Background: Candida glabrata is an opportunistic fungal pathogen increasingly associated with bloodstream infections in immunocompromised patients. Unlike Candida albicans, it lacks filamentation and demonstrates intrinsic resistance to azole antifungals, complicating treatment strategies. Understanding the molecular interactions underlying its survival mechanisms is vital for identifying new therapeutic targets. This study utilizes protein-protein interaction (PPI) networks and centrality-based analysis to identify essential proteins that may contribute to the pathogen’s virulence, resistance, and adaptation to hostile environments, including antifungal exposure and immune response.

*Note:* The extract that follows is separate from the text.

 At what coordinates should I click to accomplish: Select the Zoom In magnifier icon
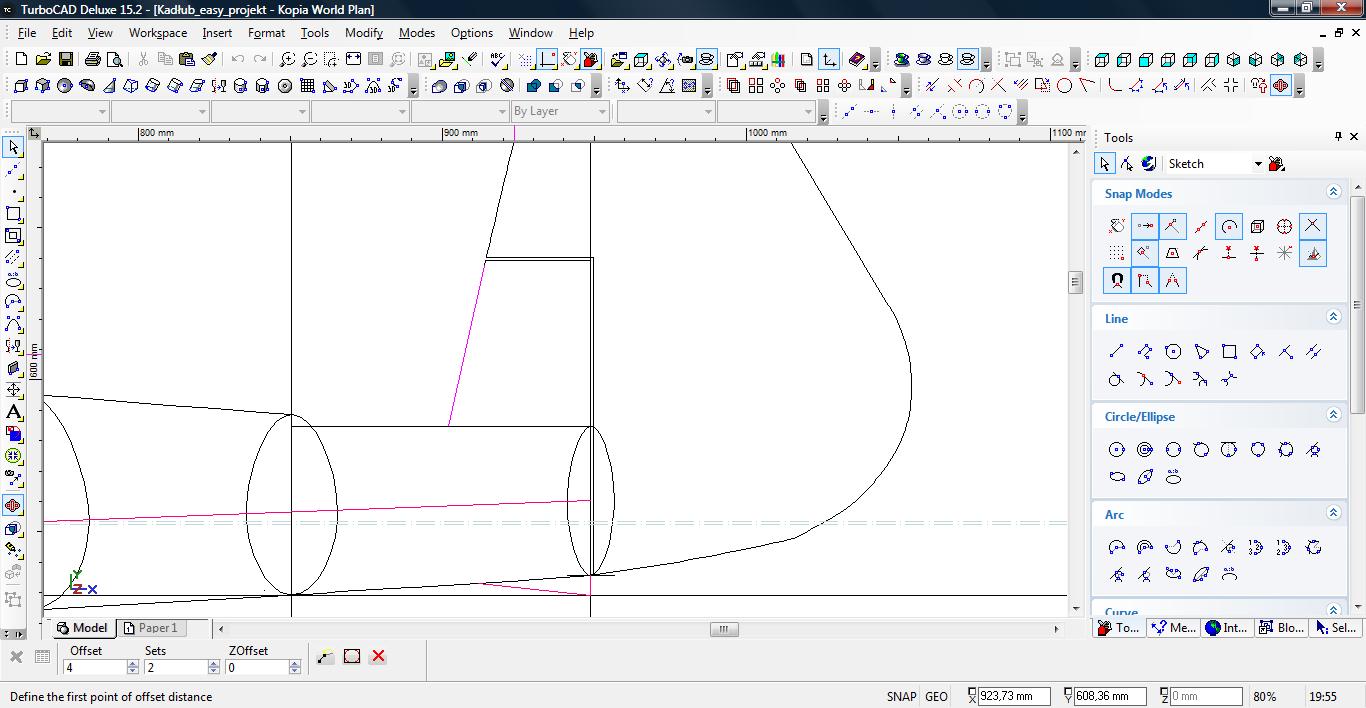point(287,60)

Materials and Methods: Two distinct protein sets—comprising 19 and 11 proteins—were selected and analysed using interaction data retrieved from the STRING database (version 11.5), applying a minimum confidence threshold of 0.7. Networks were constructed in Cytoscape and analysed using Python’s NetworkX library. Four centrality measures—Degree, closeness, betweenness, and eigenvector—were computed to assess the topological importance of each protein. Correlation analysis revealed strong associations between centrality scores, particularly between degree and eigenvector centrality (r = 0.903), confirming internal consistency and robustness of the analytical framework.
Results: In the 19-protein network, BGL2, GAS1, and CRH1 emerged as high-centrality nodes, significantly enriched in biological processes such as fungal-type cell wall organisation (GO:0031505), extracellular region (GO:0005576), and biofilm matrix formation (GO:0062040). The 11-protein network identified BGL2, CTS1, and EXG1 as key proteins associated with riboflavin metabolism (KEGG cgr00740) and biosynthesis (KW-0686). These proteins demonstrated consistently high scores across all four centrality metrics. STRING-based enrichment analysis confirmed that the observed interactions were statistically significant, biologically relevant, and functionally cohesive, validating their critical roles in network architecture and pathogenicity.

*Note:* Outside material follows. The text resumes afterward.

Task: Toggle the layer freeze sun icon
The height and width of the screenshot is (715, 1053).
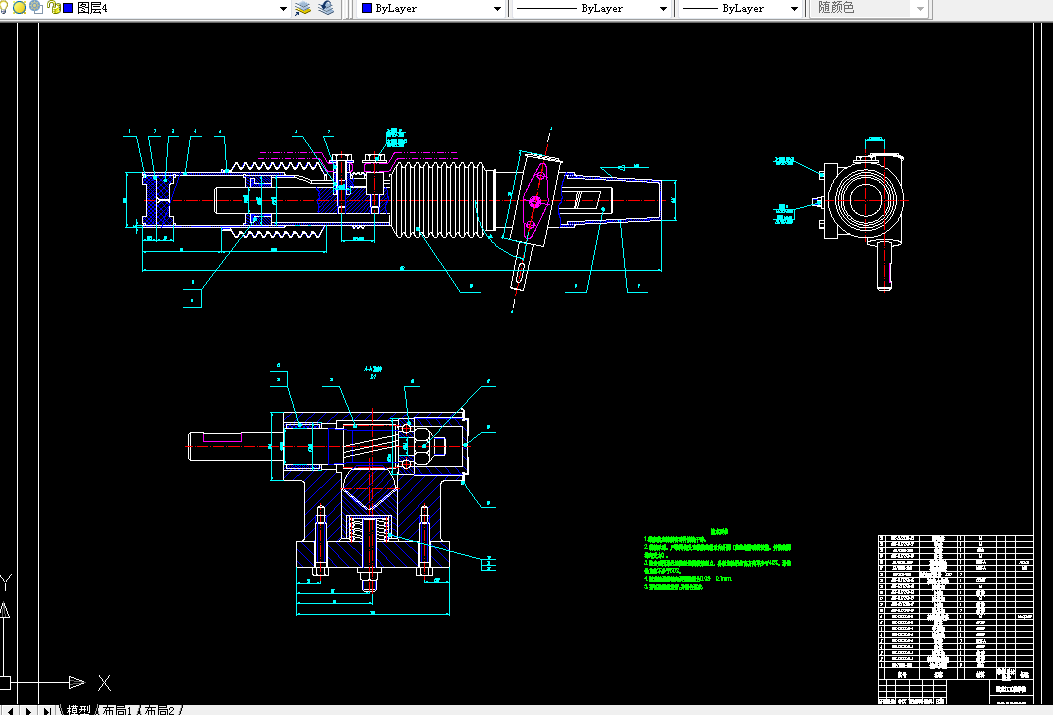Action: click(20, 8)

Conclusion: These findings highlight centrality analysis as a powerful method for identifying biologically essential proteins in C. glabrata. The integration of network topology with functional enrichment underscores potential targets for antifungal drug development. By revealing central nodes critical to cellular integrity, metabolism, and stress response, this study lays the groundwork for targeted therapeutic approaches aimed at mitigating drug resistance and improving treatment outcomes in fungal infections.
Keywords: Candida glabrata, Protein-protein interaction network, Centrality measures, Key node identification, Functional enrichment, Key node identification, KEGG pathways, Antifungal targets, STRING database, Biological networks.